Activists question the safety of Columbia water
Engineering professor Enos Inniss: “With those numbers being lower than the [maximum contaminant level], you really can’t say it’s unsafe water.”
Nov. 15, 2016
Activist Erin Brockovich brought attention to Columbia’s water quality recently in a September Facebook post that called out the city for “burning out” its water system.
“They will lie to you and tell you everything is okay ... unless you are pregnant, or suffer from upper respiratory or dermal conditions ... or you are an infant,” the post read.
However, the city’s water tests below all of the Environmental Protection Agency’s limits for contaminants and other substances commonly found in drinking water. The question has been been whether the quality, though below the federal limits, is up to the standards that Columbia citizens should have for their water.
The Columbia Water and Light Department began an Integrated Resource Plan over a year ago in response to water quality concerns. The plan has a timeline of 30 years in which the city will be looking into alternative use of chlorine in the city’s water.
“It’s been the process for about a year now,” Columbia Water Operation Manager Floyd Turner said. “We’ve met with [the COMO Safe Water Coalition] a couple times, yes, and they’ve entertained the idea of working together in the future.”
The COMO Safe Water Coalition is a group of residents advocating for “safe dependable water that is NOT treated with chloramine,” according to the coalition’s Facebook page. The group started almost a year ago to raise awareness about water quality in the city.
“It is very timely to address this issue in Columbia since the city is considering spending millions of dollar to expand, the integrated water resource meetings have been informational but also raised more questions/issues,” coalition co-founder Marie-Josee Brown said in an email.
Columbia’s drinking water contains 1.3 parts per billion of Chromium-6 and 49.9 parts per billion of trihalomethanes. THMs are the byproducts of chlorination of water that contains natural organic matter.
Both these chemicals are associated with causing cancer if ingested in large dosages over a long period of time, as well as a host of other possible detrimental effects. In 2010, the EPA found that Chromium-6 in tap water is “likely to be carcinogenic to humans,” according to a report from the National Toxicology Program.

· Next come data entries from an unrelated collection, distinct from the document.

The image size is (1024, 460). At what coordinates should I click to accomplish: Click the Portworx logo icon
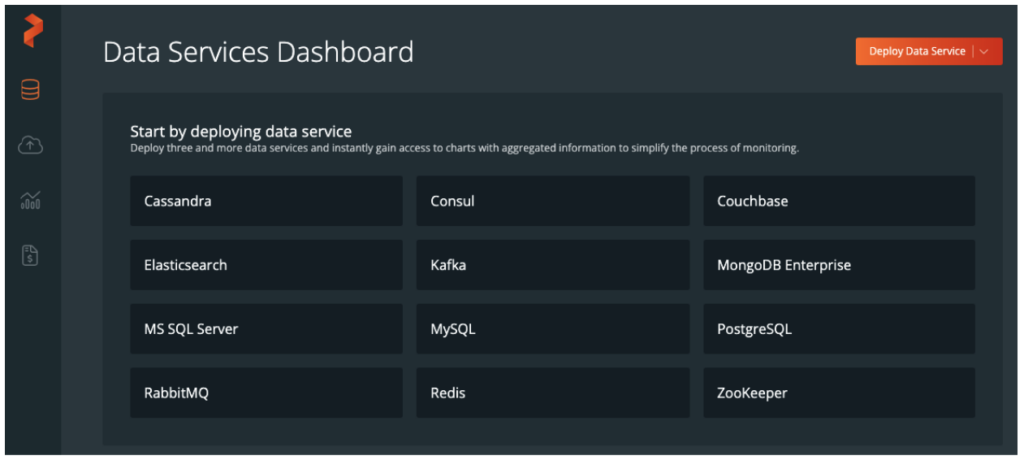point(32,32)
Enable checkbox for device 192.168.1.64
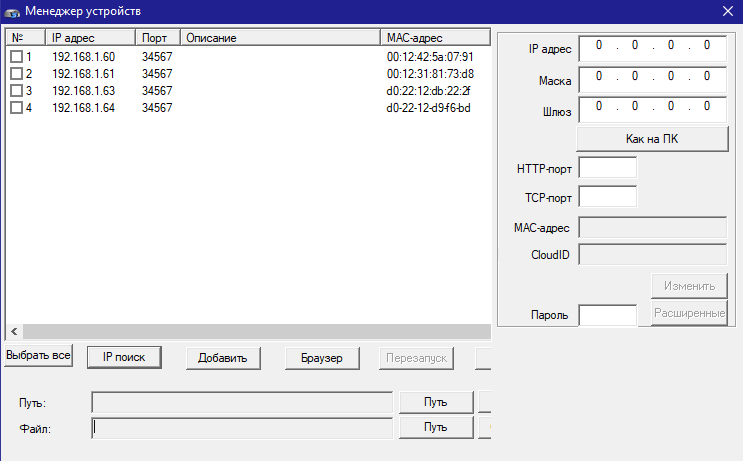Image resolution: width=745 pixels, height=462 pixels. point(16,108)
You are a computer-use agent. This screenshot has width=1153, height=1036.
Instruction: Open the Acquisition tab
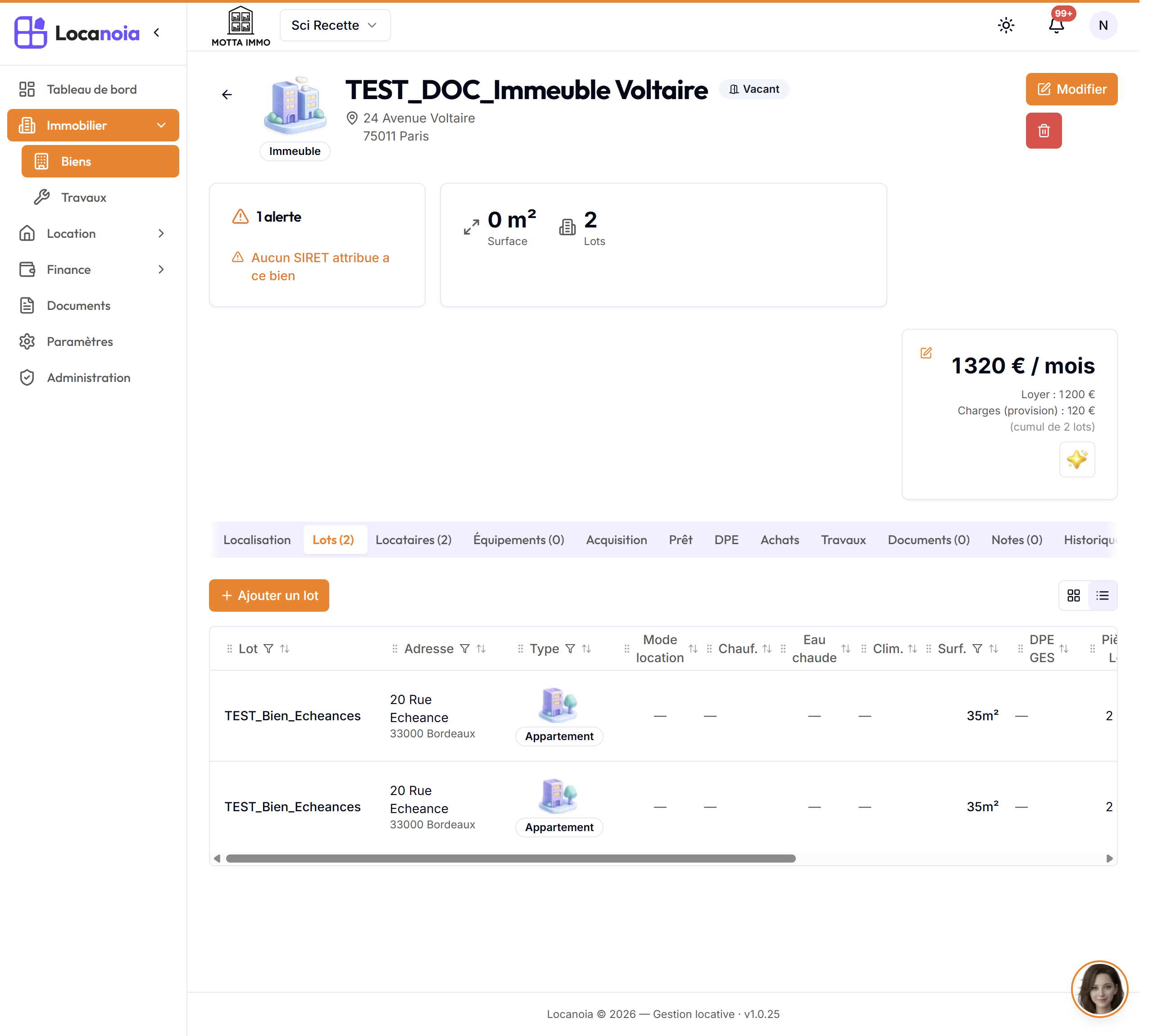tap(616, 540)
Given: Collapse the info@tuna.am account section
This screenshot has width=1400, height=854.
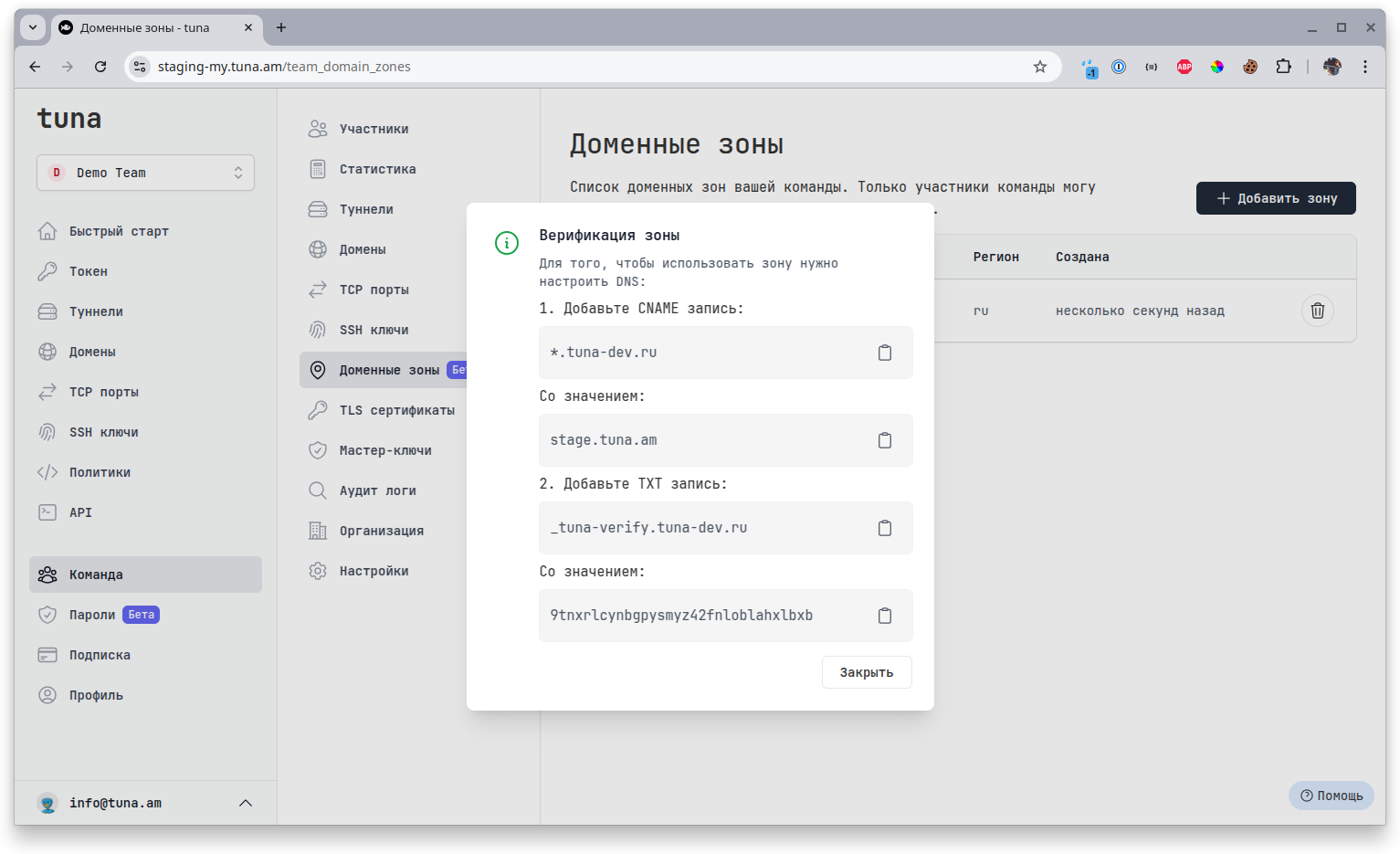Looking at the screenshot, I should pyautogui.click(x=245, y=802).
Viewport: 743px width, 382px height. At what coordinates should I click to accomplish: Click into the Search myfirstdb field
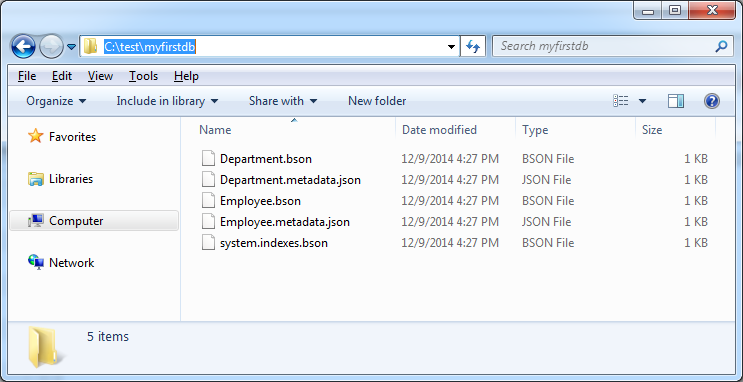tap(603, 46)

The city uses the chemicals in tap water as a disinfectant. The city alternates its disinfectant methods from chloramine for nine months to “free chlorine” for three months out of the year, which does not produce trihalomethane.
The EPA implements a maximum contaminant level for each state’s water contaminates. The MCL is a guideline for regulating most substances and chemicals in the water, from the calcium to the chlorine.
“The maximum amount for Chromium is 100 parts per billion, and the city water is at .094, which is practically nothing for what the maximum levels can be,” Turner said. “And trihalomethane MCL is 80 parts per billion, and the quarterly run average for 2016 was 49.9 so it’s 30 points below the MCL.”
Some consider the MCL too low to be safe. Scientists from the California Department of Public Health estimate the limit for Chromium-6 should be 0.02 parts per billion for public safety. That figure is 50 times less than the MCL the EPA deems as safe for Chromium-6.
“MCL is a threshold measurement, meaning a level that has been established to prevent negative health effects,” coalition co-founder Julie Ryan Walsh and Brown said in an email. “Ideally, we want the city to incorporate a perspective that providing safer water is more important than just meeting the regulations, especially when these regulations will most likely change.”
MU has a separate water system from the city of Columbia.
Assistant engineering professor Enos Inniss said because of the large deficit between the city’s levels of trihalomethanes and Chromium-6, and the MCL standards, he doesn’t find the levels to be of immediate concern.
“With those numbers being lower than the MCLs, you really can’t say it’s unsafe water,” Inniss said.
The COMO Safe Water Coalition and officials from the city have met three times at open forum meetings to discuss the coalition’s concerns and suggestions for the Integrated Resource Plan.
“I think, similar to the citizens, it’s good to understand public health, and the water quality in your city is one of those things,” Inniss said. “Why not look at the water quality report to better understand what’s going on, just like you look at your credit report, your bills and everything else? It’s important for the students at the university to understand that they are on their way to becoming very active citizens of this country.”